Dataset entries

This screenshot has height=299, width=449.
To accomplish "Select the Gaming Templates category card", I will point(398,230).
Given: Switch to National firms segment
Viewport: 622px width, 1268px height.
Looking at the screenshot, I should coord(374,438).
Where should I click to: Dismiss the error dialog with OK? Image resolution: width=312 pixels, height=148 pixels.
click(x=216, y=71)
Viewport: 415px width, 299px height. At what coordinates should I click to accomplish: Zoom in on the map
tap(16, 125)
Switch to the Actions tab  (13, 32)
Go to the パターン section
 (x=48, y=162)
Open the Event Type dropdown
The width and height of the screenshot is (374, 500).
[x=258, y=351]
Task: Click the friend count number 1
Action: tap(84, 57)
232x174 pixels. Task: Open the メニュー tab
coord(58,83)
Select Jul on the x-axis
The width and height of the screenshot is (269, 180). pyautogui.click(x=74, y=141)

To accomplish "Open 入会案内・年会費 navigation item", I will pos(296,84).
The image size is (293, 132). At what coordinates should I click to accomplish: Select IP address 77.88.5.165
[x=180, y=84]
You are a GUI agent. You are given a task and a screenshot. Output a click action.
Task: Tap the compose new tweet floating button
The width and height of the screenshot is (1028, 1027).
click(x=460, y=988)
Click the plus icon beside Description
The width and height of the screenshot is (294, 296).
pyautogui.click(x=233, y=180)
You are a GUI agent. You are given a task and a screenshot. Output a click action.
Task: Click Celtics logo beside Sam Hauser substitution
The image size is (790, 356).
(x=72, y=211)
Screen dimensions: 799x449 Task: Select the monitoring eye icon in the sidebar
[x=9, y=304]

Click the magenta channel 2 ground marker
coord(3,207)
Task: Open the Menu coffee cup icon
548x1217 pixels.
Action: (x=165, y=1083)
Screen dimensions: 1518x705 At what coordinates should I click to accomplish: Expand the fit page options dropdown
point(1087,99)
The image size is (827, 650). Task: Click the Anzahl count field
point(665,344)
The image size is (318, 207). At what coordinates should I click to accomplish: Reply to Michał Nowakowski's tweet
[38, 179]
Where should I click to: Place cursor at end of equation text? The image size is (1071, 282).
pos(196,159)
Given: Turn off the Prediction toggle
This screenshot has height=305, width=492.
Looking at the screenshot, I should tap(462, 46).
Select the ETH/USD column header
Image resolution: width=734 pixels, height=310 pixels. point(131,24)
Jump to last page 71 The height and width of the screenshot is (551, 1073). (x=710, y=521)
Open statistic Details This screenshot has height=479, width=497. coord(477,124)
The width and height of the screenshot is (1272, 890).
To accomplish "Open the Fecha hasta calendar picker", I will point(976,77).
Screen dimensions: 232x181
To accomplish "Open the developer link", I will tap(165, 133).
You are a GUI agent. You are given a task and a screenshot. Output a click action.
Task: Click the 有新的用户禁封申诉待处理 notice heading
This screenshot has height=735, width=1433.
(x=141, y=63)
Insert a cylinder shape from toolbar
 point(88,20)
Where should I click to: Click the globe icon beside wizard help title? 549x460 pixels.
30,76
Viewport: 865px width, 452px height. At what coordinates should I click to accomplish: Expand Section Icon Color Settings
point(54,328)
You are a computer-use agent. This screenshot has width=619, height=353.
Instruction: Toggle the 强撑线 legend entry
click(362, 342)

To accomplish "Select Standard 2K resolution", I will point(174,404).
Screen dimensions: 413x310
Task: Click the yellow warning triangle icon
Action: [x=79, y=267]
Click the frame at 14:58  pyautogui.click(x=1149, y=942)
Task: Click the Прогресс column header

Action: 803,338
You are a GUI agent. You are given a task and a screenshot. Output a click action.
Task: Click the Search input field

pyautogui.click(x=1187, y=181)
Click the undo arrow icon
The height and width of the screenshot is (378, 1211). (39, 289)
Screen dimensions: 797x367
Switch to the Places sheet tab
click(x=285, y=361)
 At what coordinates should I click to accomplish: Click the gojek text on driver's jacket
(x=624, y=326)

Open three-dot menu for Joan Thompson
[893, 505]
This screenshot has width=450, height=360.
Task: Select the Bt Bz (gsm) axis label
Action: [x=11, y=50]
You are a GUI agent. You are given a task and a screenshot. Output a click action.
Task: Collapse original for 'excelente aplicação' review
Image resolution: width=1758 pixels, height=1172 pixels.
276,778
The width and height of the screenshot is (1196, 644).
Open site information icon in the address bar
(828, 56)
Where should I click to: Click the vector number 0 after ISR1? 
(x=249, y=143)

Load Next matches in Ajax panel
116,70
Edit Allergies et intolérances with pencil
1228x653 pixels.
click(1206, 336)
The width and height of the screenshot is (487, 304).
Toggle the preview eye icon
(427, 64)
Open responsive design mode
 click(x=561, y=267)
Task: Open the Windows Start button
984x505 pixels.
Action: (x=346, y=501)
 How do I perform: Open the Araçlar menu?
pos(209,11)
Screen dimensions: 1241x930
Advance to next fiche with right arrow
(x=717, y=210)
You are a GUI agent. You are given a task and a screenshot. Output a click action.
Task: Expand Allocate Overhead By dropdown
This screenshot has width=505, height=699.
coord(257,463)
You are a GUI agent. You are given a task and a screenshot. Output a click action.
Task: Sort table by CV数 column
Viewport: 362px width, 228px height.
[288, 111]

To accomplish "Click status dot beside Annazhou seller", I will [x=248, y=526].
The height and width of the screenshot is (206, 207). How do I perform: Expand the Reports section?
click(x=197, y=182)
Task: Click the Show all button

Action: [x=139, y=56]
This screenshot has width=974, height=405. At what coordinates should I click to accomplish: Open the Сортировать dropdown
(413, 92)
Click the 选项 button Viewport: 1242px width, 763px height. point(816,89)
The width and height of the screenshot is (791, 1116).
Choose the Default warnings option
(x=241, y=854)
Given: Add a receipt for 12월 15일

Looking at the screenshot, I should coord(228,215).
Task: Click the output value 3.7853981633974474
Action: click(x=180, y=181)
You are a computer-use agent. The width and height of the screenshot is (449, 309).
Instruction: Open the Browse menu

◆ **WORK TASK**:
From the entries above, extract each line containing "computer".

◆ **FINISHED EXERCISE**:
You are a computer-use agent. This screenshot has width=619, height=353.
You are a computer-use agent. The width and height of the screenshot is (449, 309).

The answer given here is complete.